College counselors tell us that depression on college campuses has doubled over the past decade and instances of suicide have tripled. We cannot afford to continue perpetuating the myth that “sex is no big deal.” It is a big deal; it always has been and always will be. Even if contraception and the prevention of disease transmission were 100 percent effective, which they most certainly are not, the psychological impact of meaningless, casual sexual intimacy – particularly upon young females – can never be eliminated. No amount of argument to the contrary will change that basic biological reality.
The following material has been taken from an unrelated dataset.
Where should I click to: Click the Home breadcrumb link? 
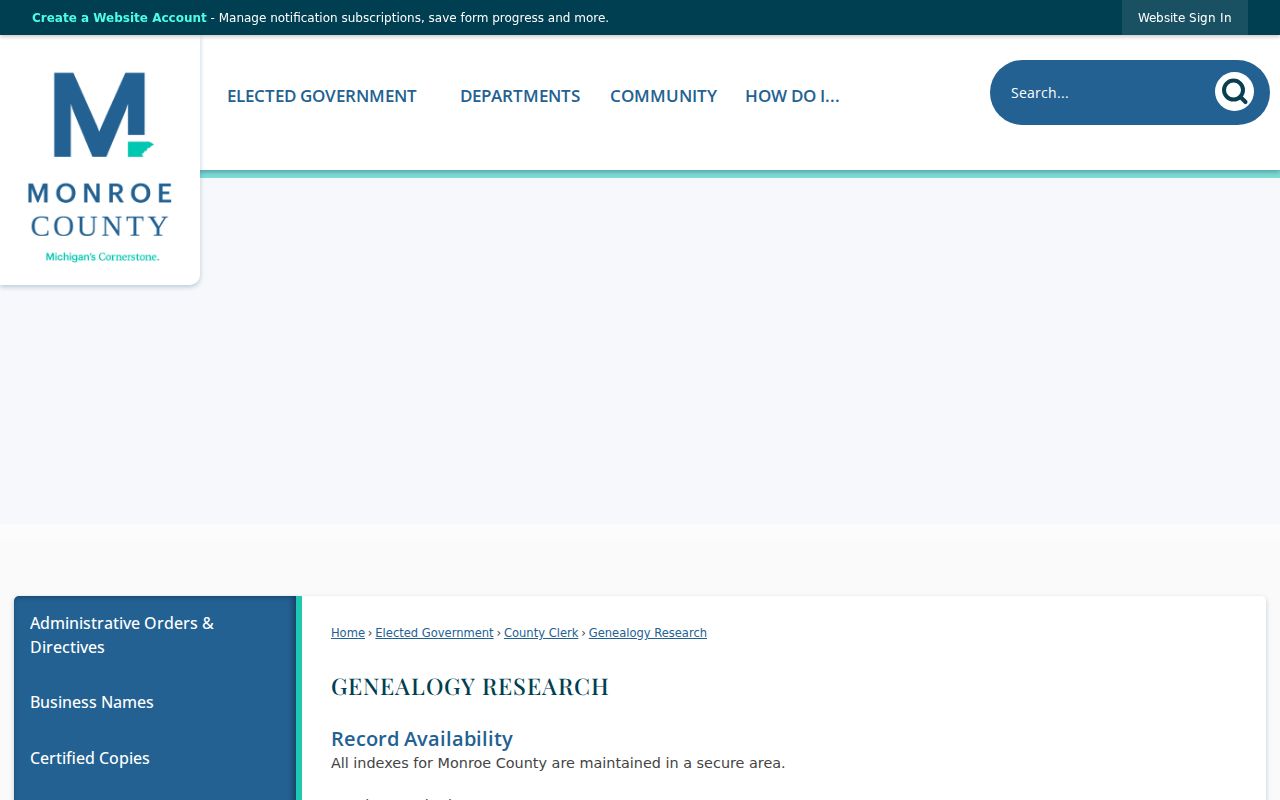pos(348,633)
We ought to be telling adolescents the truth. We ought to make them aware of the possible consequences and the risks that they are taking when they choose to engage in certain high-risk behaviors. Scientific truths revealed in studies like the one from UNC-CH ought to prevail over the self-serving messages of the National Organization for Women and Planned Parenthood, organizations that perpetuate dangerous myths and whose financial survival depends upon girls and young women buying into those cultural myths.
Fortunately, the abstinence message seems to finally be getting through to teens: the latest data shows that teen sexual activity is down, teen out-of-wedlock births are down and teen abortions are down. Abstinence programs are getting more sophisticated, more effective and more widely available in the nation’s schools. Despite the smoke screen of some supposedly scientific evaluations by liberal researchers that purport to show no appreciable effect from abstinence programs, the hard data on the amazing declines in teen sexual activity and in the teen birthrate indicate that we are seeing positive results from pointing young women to the truth. So much for the phony claim that teens cannot control their sexual urges and that even if they could such repression would be detrimental to their emotional health!
It has been a long time coming, but the accumulating documentation regarding the destructive effects of sexual promiscuity has ultimately exposed the shamelessness, rationalizations and lies of the sexual libertines and radical feminists.
I believe my grandmother would be pleased to see scientific documentation confirming her common sense.
References
1.Denise H. Hallfors, Ph.D., Martha W. Waller, Ph.D., Daniel Bauer, Ph.D., Carol A. Ford, M.D., Carolyn T. Halpren, Ph.D., Which Comes First in Adolescence –– Sex and Drugs or Depression?, American Journal of Preventive Medicine, 2005:29(3), 163-170.